呑みたいから伊勢に集結!? そんなのあり?

 

オトナ的宴会の勧め

ISEで飲もう

開催日:2012 / 11 / 17(土)~18 (日)

晴れればロケーションとワインディングが楽しいパールロード
晴れればロケーションとワインディングが楽しいパールロード

 

伊勢志摩を舞台とするスクーターライドアウト(=SKRO!)の取材経験から、彼の地の食とロケーションの素晴らしさは実感していた。
それもあってこの飲み会イベントのことはとても気になっていたのだが、残念ながらスケジュールが合わずに参加を断念。
それでも個人的に内容が気になるのと、伊勢志摩の良さを読者のみなさんにも垣間見てもらえたら……ということで、幹事役の早瀬さんにお話を伺った。
なお写真は早瀬さんのほか、vespa野郎さん(読者投稿の常連さん)からもご提供いただいた。

 


写真・情報提供:早瀬伸彦、vespa野郎
まとめ:Buono編集部

 

幹事紹介■
幹事◎早瀬伸彦さん(29歳/会社員)
免許歴◎13年
愛車◎ベスパ180SS、ランブレッタSX
現在、オリジナルコンディションの1台を物色中


基本情報■
【イベント基本情報】
集合◎伊勢神宮(11/17 13:00)
解散◎御座(11/18 昼過ぎ)
宿◎みち潮(http://www.michishio.co.jp)
伊勢エビの宴会付き(約1万3000円)

 

 

※ご存知の方も多いと思いますが、vespa野郎さんは2013年4月早々に急逝されました。謹んでお悔やみ申し上げます。

また当インタビューは2013年1月に行っているため、vespa野郎さんのお元気なようすも話題となっていることをご了解願います

 

さて、冒頭でも触れている通りなにやらとても魅惑的(これって自分だけ?)な突発的自然発生イベントについてご紹介しようと思う。

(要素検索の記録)
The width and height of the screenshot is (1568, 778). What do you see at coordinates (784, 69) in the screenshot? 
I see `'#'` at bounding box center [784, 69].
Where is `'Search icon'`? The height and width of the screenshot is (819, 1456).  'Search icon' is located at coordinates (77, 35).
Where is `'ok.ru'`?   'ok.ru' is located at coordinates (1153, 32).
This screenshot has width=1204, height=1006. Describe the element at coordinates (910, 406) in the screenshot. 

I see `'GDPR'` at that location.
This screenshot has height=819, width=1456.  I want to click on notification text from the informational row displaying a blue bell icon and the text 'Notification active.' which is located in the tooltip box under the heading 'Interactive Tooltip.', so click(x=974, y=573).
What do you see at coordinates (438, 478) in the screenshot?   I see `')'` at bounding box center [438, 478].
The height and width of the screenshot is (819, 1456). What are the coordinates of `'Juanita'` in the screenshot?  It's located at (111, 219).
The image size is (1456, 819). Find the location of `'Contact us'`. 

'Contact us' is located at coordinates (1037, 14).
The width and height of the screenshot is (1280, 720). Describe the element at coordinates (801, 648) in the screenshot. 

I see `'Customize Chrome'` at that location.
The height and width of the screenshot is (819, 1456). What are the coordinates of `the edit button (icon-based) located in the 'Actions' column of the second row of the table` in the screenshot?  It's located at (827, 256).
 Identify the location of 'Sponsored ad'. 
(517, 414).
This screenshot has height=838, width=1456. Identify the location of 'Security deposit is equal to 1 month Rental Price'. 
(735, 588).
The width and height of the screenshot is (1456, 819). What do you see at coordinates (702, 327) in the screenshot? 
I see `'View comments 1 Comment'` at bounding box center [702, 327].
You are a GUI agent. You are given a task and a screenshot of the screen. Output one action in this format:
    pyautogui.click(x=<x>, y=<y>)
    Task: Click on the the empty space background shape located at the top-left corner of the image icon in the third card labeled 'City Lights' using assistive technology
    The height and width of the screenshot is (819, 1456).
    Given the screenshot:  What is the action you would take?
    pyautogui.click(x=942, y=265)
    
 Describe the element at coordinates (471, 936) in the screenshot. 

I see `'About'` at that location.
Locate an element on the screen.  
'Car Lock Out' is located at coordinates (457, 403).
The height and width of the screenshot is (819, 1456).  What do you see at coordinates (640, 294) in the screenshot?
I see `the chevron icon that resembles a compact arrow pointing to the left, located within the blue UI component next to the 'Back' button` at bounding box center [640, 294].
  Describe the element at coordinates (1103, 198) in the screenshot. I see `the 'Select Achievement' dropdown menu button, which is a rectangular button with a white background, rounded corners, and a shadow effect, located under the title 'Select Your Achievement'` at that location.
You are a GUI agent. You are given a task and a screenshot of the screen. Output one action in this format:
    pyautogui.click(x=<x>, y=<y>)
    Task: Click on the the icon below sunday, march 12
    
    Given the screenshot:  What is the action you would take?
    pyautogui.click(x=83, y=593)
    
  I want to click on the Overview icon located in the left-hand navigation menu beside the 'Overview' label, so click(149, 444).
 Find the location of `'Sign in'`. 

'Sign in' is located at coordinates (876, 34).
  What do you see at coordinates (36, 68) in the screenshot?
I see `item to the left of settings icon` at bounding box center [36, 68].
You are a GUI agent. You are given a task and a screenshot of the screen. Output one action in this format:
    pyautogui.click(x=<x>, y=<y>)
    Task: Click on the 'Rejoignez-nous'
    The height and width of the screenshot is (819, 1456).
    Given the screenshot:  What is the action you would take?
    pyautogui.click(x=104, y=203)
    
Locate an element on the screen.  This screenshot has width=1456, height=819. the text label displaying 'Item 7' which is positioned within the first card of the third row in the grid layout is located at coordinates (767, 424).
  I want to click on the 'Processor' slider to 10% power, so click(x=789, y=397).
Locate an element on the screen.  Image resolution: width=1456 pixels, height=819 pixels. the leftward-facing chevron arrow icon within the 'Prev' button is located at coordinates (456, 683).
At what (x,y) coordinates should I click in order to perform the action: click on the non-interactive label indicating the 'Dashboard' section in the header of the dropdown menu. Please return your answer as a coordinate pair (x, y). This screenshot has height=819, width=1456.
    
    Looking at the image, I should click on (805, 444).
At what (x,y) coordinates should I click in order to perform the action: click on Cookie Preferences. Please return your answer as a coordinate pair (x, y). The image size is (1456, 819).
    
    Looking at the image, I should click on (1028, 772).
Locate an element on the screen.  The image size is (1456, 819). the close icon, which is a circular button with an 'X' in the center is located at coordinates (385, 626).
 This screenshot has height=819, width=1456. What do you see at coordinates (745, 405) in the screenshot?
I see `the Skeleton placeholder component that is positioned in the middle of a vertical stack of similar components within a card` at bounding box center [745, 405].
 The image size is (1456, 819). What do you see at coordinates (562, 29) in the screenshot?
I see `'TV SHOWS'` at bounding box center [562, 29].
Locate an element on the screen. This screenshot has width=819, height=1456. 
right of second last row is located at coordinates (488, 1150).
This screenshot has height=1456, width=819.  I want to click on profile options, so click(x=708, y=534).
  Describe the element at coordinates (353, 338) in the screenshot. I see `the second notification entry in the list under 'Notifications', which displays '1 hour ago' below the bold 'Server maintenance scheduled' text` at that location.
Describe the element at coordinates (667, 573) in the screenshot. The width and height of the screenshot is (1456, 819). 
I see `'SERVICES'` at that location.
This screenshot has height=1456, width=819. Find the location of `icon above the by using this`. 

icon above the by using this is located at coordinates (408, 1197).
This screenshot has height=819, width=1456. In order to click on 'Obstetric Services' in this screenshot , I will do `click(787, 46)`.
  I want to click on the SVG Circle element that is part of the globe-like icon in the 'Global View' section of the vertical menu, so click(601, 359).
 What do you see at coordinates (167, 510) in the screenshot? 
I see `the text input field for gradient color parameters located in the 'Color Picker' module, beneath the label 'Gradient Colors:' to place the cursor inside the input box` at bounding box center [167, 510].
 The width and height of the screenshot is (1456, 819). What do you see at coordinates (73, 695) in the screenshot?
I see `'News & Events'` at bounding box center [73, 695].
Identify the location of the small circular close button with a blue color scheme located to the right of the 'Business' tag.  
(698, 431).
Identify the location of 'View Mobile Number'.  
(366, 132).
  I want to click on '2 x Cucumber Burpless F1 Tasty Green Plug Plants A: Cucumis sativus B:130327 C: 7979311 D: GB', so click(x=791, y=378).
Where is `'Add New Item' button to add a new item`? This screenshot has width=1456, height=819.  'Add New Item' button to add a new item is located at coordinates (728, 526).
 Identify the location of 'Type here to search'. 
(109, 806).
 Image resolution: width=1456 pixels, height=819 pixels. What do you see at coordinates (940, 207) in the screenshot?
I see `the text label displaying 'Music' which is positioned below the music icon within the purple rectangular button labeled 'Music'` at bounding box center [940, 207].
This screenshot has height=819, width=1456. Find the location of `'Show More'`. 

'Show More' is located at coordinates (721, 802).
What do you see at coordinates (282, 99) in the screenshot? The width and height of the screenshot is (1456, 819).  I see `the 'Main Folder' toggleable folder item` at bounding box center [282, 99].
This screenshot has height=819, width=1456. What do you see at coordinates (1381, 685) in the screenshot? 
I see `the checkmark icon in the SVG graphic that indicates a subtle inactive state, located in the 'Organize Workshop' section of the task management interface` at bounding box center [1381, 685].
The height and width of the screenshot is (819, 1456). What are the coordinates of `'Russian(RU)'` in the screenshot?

* [練習問題]:
[A] 伊勢での飲み会の記事をもとに、次の問いに答えよ。
(i) 集合場所はどこで、集合日時はいつか。
(ii) 幹事の早瀬伸彦さんの免許歴は何年か。
(iii) 宿の名前は何か。
[B] 伊勢での飲み会の記事から、「開催日:2012 / 11」のある語句で始めて「役の早瀬さんにお話を伺った。」の後で止め、その部分を一字も変えずにもう一度示せ。
[C] 伊勢での飲み会の記事を、最後に示された文の後から書き継げ。

* [解答]:
[A]
(i) 伊勢神宮で、11月17日の13時である。
(ii) 13年である。
(iii) みち潮である。

[B]
開催日:2012 / 11 / 17(土)~18 (日)

晴れればロケーションとワインディングが楽しいパールロード
晴れればロケーションとワインディングが楽しいパールロード

 

伊勢志摩を舞台とするスクーターライドアウト(=SKRO!)の取材経験から、彼の地の食とロケーションの素晴らしさは実感していた。
それもあってこの飲み会イベントのことはとても気になっていたのだが、残念ながらスケジュールが合わずに参加を断念。
それでも個人的に内容が気になるのと、伊勢志摩の良さを読者のみなさんにも垣間見てもらえたら……ということで、幹事役の早瀬さんにお話を伺った。

[C]
「ISEで飲もう」というストレートなタイトルがつけられ、ただただ集まって呑むことを目的としたイベント……いやいや、あくまで飲み会なんだそうだ。
しかも首謀者は東京と神奈川在住の3名だけに、何故の"わざわざ感"がついてまわる。
なのでその"わざわざ感"も含め、経緯から当日のようすなどを幹事役の早瀬(以下、早)さんから聞いてみることにする。
※これ以降はインタビューによる構成となる


関東組の何人かはフェリーを利用し、伊勢神宮を目指した
関東組の何人かはフェリーを利用し、伊勢神宮を目指した

■なんでまたこの飲み会をやってみようと思ったんですか? きっかけとかはあったんですか?

早◎きっかけはですね、小豆島で行われるビッグランブリングというイベントに参加した関東チームで打ち上げがあったんですよ。
関東チームといっても、そこは仲間内だけなんですけど。
で、それが8月の18だったか19だったか……なんですよ。
そこで呑んでいたときに「今年は伊勢(伊勢志摩で行われるSKRO! というイベント)がないんだって」という話から、「だったら行っちゃう?」みたいな流れになり、皆けっこう呑んでいたんでノリで決まってしまったんですよね。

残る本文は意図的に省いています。